Personal information
- Date of birth: 2 November 2000 (age 25)
- Place of birth: Marseille, France
- Height: 1.86 m (6 ft 1 in)
- Position: Centre-back

Team information
- Current team: Francs Borains
- Number: 83

Youth career
- Moulins
- 2016–2018: Marseille
- 2018–2019: Auxerre
- 2019–2020: AS Géménos

Senior career*
- Years: Team / Apps / (Gls)
- 2020–2021: Moulins / 6 / (0)
- 2021–2023: Moulins Yzeure / 29 / (4)
- 2023–2025: Andrézieux-Bouthéon / 49 / (1)
- 2025: Fréjus Saint-Raphaël / 8 / (0)
- 2026–: Francs Borains / 8 / (0)

International career^{‡}
- 2023–: Comoros / 5 / (0)

= Yannis Kari =

Footballer (born 2000)

Yannis Kari (born 2 November 2000) is a professional footballer who plays as a centre-back for the Belgian Challenger Pro League club Francs Borains. Born in France, he plays for the Comoros national team.

== Club career ==
Kari is a product of the academies of the French clubs Moulins, Marseille, Auxerre and AS Géménos. On 27 August 2020, he returned to Moulins in the Championnat National 3 where he began his senior career. In 2021, he moved to Moulins Yzeure where he spent a couple of seasons. On 8 July 2023, he transferred to Andrézieux-Bouthéon. On 4 September 2025, he transferred to Fréjus Saint-Raphaël.

==International career==
Born in France, Kari is of Comorian and Malagasy descent, and holds French and Comorian citizenship.

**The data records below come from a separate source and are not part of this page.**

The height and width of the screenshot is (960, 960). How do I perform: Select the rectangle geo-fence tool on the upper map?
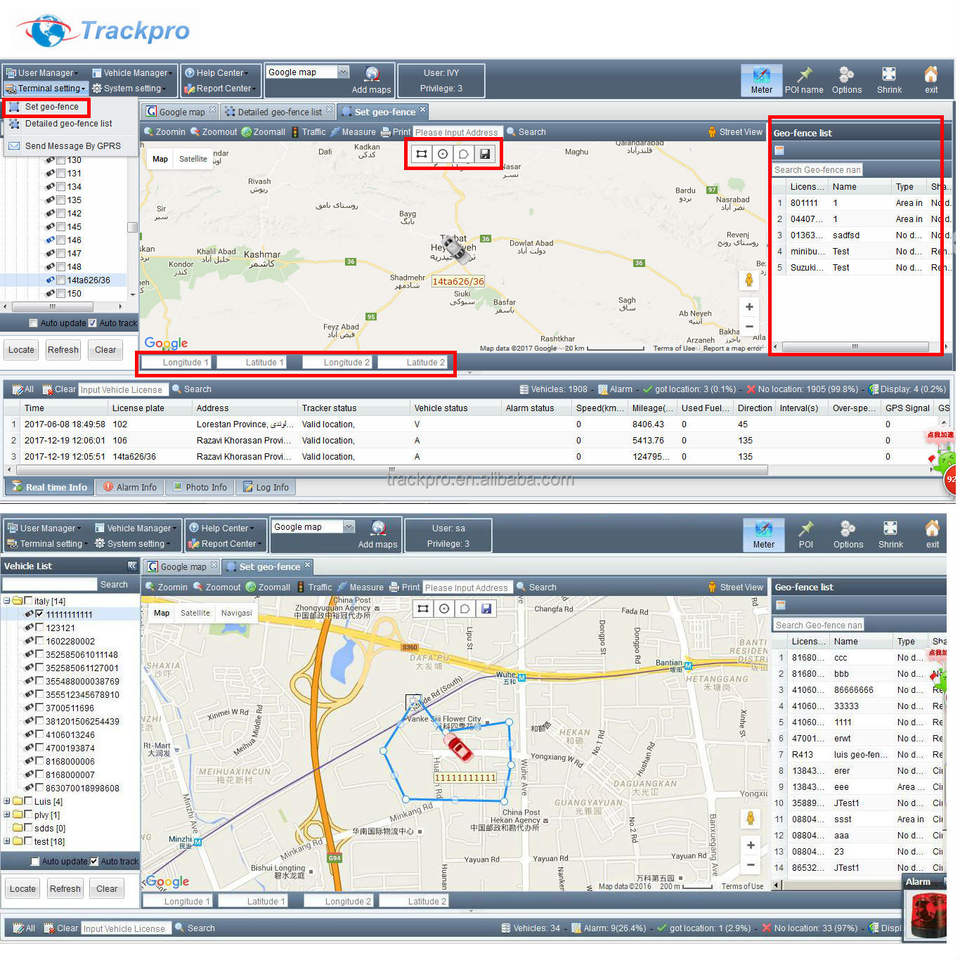pyautogui.click(x=420, y=154)
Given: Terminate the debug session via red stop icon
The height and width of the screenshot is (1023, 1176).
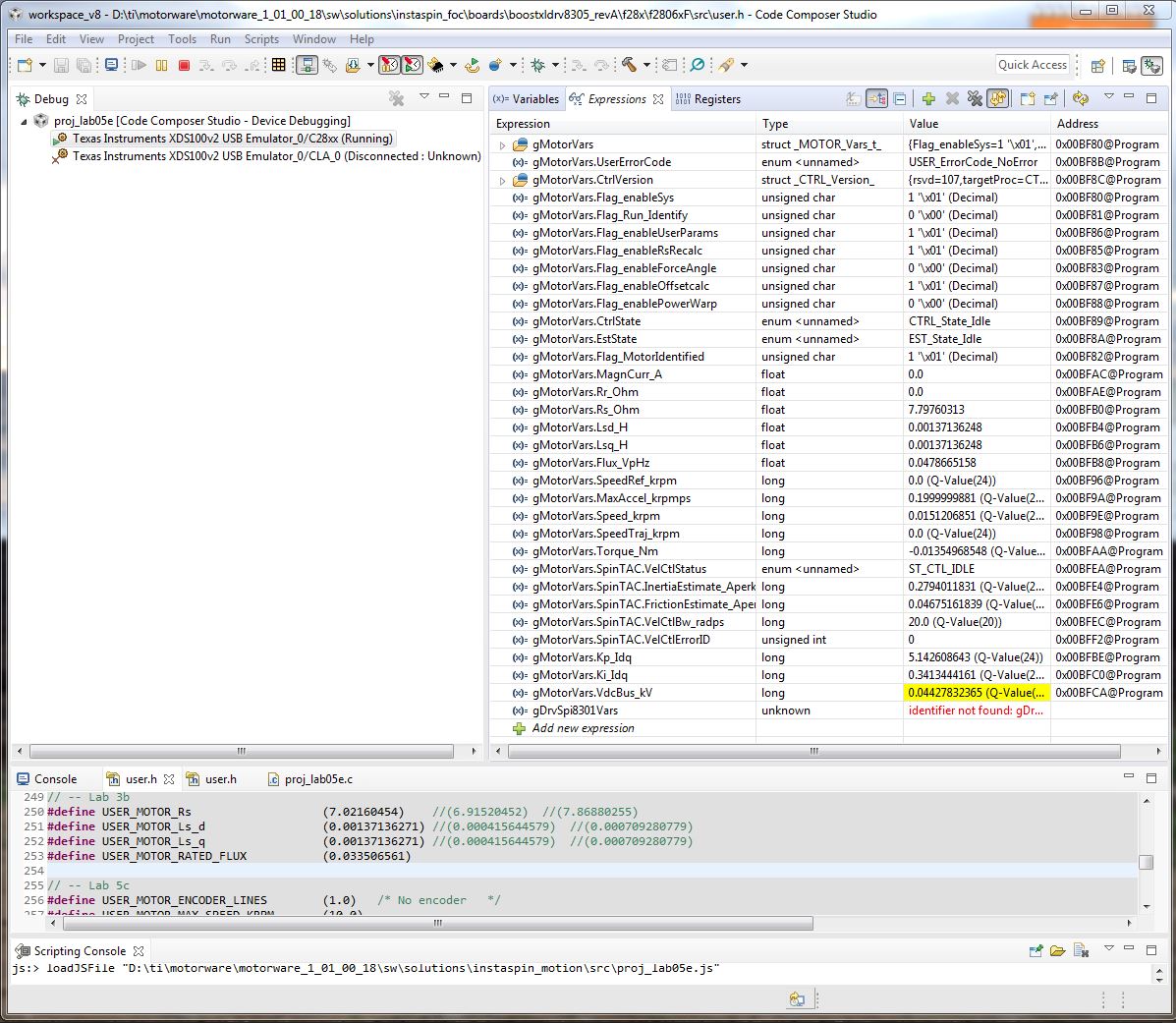Looking at the screenshot, I should (x=185, y=65).
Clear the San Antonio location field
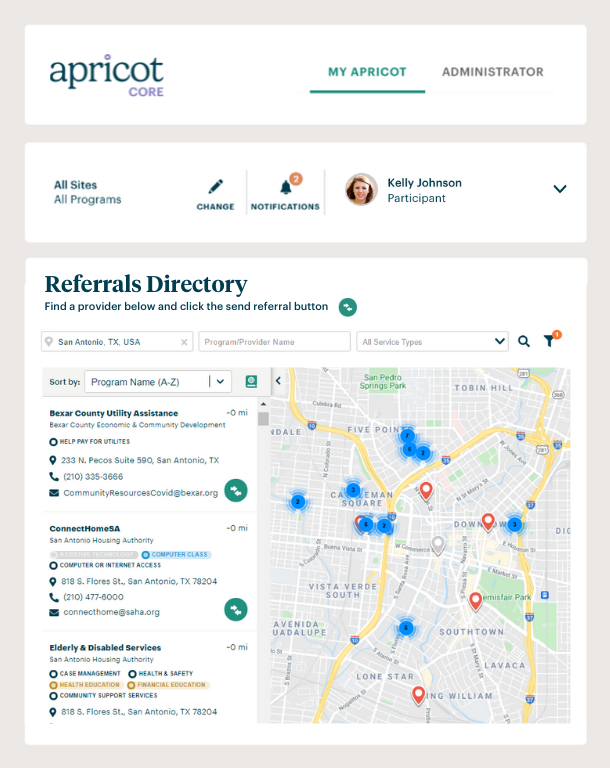Image resolution: width=610 pixels, height=768 pixels. (x=184, y=342)
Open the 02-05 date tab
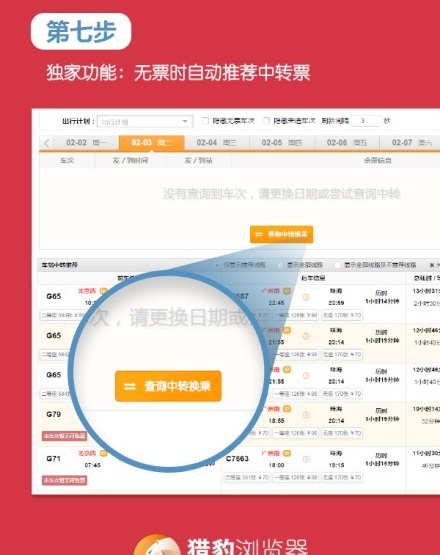The width and height of the screenshot is (440, 555). 282,143
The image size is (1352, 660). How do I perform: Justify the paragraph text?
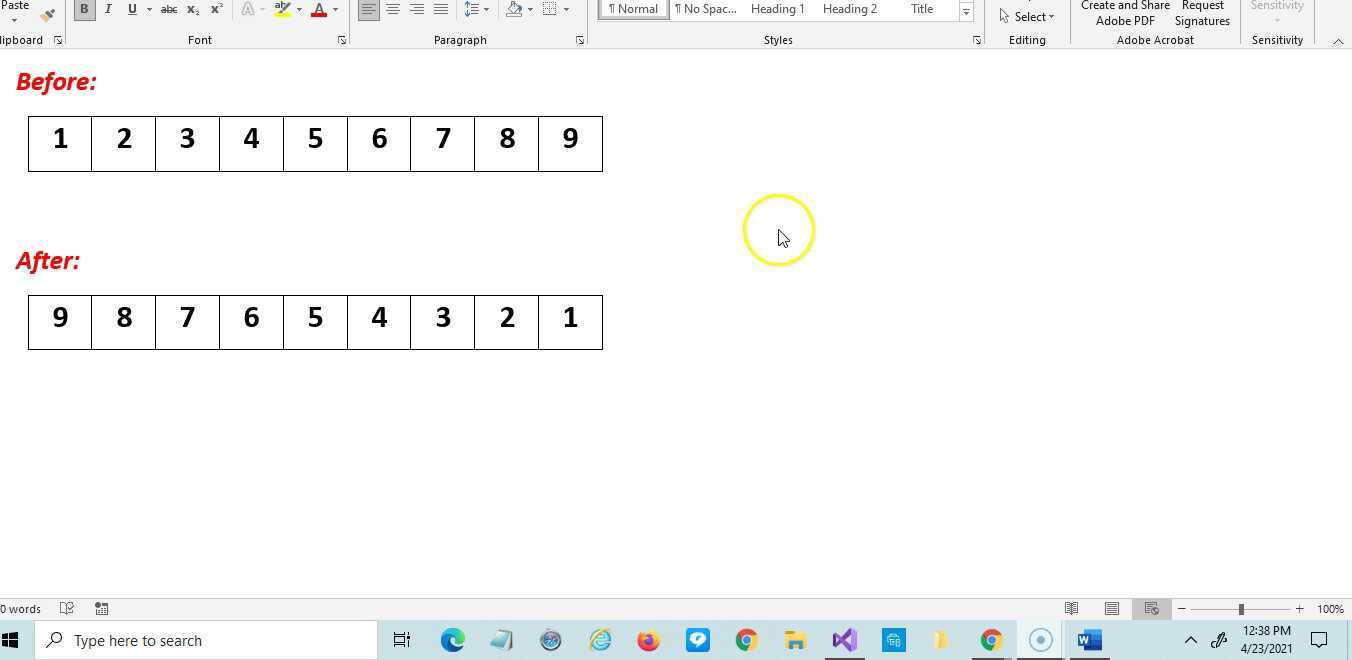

He was called up to the Comoros national team for the 2025 FIFA Arab Cup.

On 11 December 2025, Kari was called up to the Comoros squad for the 2025 Africa Cup of Nations.

==Personal life==
Kari is the brother of Ehsan Kari, and the cousin of Yannick Pandor, both professional footballers.